RESTON, Virginia—There was bipartisan agreement on display Thursday about the impact of Web 2.0 technology on politics.
Joe Trippi, senior advisor to the John Edwards presidential campaign, and Cyrus Krohn, the director of the eCampaign division of the Republican National Committee, both spoke of how social networking has changed the face of politics on a panel at ExecutiveBiz’s The New New Internet conference here.
“It’s going to overthrow the current structure [of politics],” Trippi said of the impact of the Web, social networking, and social media. Krohn concurred, saying, “The floodgates have been opened—it’s going to change politics forever.”
While the “first Internet President” has yet to be elected—and the Internet may not be the deciding factor in the 2008 election—it’s clear to senior people within several campaigns that social networking is the only way for them to reach a segment of the population that politicians have generally ignored in the past.
“More than half of people under 30 don’t have landline phones,” said John Della Volpe, the director of polling for the Harvard Institute of Politics, who joined Krohn and Trippi on the panel. “Most campaigns go after seniors. But more people under 30 voted in the last election than people over 65.”
To read more about why presidential politics and the Web’s response time rarely mix, click here.
Both Trippi and Krohn heavily use Web 2.0 technologies to reach supporters of their causes. Krohn, in fact, told the audience that he was “Twittering” the whole conference, and uses Twitter to communicate with a large number of what he referred to as “Generation M” voters—voters under 30.
“[In] our MySpace group, the average user is under 25,” said Krohn. He said that the RNC has turned to social networking sites such as Facebook and MySpace to help get the word out to younger supporters. “The medium has gone wild,” he said. “It can be exciting, but it can also be intimidating.”
One of the side effects of sites like eBay and MySpace, said Trippi, is that “Americans have faith in strangers again—something that was wiped out by big media.” While television news broadcasts “show murders every night,” he said, the nature of Web 2.0 builds communities of trust.
Page 2: Web 2.0 ‘Changing Politics Forever’
Krohn agreed, and noted the power of what “millennials” are building in social networking sites. “There is someone on the Internet today, probably 15 years old,” said Krohn, “who is building a social network online that will [help him] become President.”
Trippi said that he felt that the RNC was a bit behind on its development of understanding of Web 2.0 culture mostly because of President Bush’s re-election bid four years ago. “If you have a guy who’s a done deal running, even though you had people who believed in Web 2.0, they really didn’t need to go bottom-up,” he said. “On the other side, you had Howard Dean’s campaign, and we were freaking out trying to figure out, ‘How do we get to people?’

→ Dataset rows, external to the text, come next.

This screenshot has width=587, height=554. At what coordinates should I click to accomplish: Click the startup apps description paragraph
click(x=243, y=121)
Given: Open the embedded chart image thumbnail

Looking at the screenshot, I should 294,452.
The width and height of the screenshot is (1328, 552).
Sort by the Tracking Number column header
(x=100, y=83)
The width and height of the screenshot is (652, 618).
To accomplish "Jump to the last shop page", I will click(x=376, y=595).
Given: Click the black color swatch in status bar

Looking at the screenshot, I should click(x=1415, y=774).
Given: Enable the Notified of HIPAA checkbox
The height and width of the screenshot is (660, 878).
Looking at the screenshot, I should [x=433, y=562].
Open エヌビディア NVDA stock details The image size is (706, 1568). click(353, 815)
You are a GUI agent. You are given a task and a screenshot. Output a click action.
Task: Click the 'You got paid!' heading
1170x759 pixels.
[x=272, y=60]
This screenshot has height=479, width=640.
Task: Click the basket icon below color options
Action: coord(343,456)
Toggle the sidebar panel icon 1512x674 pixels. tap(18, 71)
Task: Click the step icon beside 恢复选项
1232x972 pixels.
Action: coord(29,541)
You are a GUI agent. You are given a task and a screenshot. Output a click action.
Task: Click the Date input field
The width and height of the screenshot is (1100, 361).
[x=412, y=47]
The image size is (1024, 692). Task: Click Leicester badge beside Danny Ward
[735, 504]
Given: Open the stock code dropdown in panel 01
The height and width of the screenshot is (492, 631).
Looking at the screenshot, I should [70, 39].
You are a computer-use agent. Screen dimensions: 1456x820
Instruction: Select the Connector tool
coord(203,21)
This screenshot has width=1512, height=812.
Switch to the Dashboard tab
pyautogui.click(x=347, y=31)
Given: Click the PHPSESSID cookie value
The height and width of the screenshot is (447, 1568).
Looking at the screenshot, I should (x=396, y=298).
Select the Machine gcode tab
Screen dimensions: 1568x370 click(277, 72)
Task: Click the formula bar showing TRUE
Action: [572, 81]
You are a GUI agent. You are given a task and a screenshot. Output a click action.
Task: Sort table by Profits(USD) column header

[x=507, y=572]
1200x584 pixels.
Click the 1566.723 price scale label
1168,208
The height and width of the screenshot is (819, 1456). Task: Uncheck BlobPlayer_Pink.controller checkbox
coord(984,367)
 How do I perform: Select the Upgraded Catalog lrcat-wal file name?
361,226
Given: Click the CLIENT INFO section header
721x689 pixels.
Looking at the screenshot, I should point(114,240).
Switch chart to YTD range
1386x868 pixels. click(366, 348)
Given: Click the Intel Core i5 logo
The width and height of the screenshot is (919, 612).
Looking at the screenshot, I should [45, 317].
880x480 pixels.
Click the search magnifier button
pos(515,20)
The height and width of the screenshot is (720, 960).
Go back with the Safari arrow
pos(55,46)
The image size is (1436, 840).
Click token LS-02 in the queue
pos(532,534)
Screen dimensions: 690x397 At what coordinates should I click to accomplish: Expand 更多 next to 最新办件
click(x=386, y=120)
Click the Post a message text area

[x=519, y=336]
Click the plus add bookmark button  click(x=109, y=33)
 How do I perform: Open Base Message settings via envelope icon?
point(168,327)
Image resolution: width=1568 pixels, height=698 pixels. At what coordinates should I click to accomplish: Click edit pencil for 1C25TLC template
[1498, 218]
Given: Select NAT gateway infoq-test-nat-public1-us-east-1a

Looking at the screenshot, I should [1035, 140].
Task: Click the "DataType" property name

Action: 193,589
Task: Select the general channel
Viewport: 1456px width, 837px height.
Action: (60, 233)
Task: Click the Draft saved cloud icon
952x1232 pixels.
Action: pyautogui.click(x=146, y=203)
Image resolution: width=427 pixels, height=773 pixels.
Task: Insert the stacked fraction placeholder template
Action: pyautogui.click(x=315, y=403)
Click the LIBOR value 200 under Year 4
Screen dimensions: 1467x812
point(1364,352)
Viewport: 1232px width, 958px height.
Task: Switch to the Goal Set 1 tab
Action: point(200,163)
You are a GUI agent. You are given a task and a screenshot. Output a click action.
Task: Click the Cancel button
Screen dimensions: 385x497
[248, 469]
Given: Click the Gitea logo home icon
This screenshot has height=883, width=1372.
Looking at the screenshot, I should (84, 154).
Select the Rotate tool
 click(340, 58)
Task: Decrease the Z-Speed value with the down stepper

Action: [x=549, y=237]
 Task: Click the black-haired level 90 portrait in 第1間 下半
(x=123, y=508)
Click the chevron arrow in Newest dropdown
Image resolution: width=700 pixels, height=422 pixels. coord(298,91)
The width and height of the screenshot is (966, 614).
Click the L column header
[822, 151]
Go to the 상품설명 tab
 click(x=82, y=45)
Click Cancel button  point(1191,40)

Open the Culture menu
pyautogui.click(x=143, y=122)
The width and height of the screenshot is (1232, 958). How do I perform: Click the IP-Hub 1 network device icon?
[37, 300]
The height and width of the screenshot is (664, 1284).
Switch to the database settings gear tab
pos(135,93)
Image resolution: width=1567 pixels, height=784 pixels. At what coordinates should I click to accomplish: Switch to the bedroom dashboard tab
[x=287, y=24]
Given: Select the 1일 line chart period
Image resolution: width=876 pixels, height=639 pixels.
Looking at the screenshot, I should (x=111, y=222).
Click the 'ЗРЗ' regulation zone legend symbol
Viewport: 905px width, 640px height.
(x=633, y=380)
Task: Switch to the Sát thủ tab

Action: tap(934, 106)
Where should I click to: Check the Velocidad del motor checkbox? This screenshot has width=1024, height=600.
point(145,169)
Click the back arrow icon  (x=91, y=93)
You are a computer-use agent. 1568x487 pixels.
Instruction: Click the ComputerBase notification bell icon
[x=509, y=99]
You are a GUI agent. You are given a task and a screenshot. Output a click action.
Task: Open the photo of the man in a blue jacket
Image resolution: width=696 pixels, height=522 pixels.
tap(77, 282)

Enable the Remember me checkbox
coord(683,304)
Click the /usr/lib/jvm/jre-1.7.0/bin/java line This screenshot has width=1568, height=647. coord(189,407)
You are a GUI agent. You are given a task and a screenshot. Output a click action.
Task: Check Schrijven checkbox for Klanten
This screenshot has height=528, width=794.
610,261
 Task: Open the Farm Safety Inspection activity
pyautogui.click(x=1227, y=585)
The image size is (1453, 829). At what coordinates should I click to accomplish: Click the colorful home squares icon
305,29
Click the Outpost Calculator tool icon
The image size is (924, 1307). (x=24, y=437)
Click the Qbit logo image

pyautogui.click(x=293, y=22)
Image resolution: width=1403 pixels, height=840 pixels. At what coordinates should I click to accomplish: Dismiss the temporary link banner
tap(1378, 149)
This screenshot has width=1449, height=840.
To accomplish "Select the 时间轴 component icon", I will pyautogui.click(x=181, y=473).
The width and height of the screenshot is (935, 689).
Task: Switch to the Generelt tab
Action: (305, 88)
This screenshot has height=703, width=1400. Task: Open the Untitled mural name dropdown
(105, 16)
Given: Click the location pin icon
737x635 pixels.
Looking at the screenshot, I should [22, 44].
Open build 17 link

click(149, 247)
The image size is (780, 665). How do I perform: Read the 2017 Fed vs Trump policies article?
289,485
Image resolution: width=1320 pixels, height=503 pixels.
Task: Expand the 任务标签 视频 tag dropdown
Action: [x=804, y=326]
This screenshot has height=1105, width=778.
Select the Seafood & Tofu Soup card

“It spawned a whole group of people who are comfortable with these tools.”
Conversely, Trippi, said that he believes that the parties’ roles may be reversed this time. “This year, you have almost the exact opposite—Hillary tends to be safe,” he said.
Trippi, who became a convert to Web tools for campaigning as an adviser to Dean’s presidential campaign, pointed to the successes of Republican congressman Ron Paul’s campaign in taking advantage of the power of social networking—not that his campaign could control that power. “His (supporters) are just more excited about him and using the tools,” Trippi said.
The Edwards campaign used the power of social networking to counter the “$400 haircut” buzz that surrounded Trippi’s candidate through a YouTube video campaign, he said. The videos, which used the song “Hair” from the Broadway musical of the same name, pulled back from close ups of people’s hair to reveal scenes of the aftermath of Katrina and images of the war in Iraq. “It got hundreds of thousands of views,” Trippi said. “We put it up in the middle of the CNN debate, and all the talk just stopped.”
YouTube and other social networking sites with user-contributed content are also creating what Della Volpe called “an era of authenticity.”
“Someone in this campaign is going to get caught doing the facade thing, at some closed-to-the-press event, on a cell phone [camera] where he thinks he’s safe,” said Trippi. The threat of something like that happening, he said, will build authenticity and honesty into how candidates carry themselves.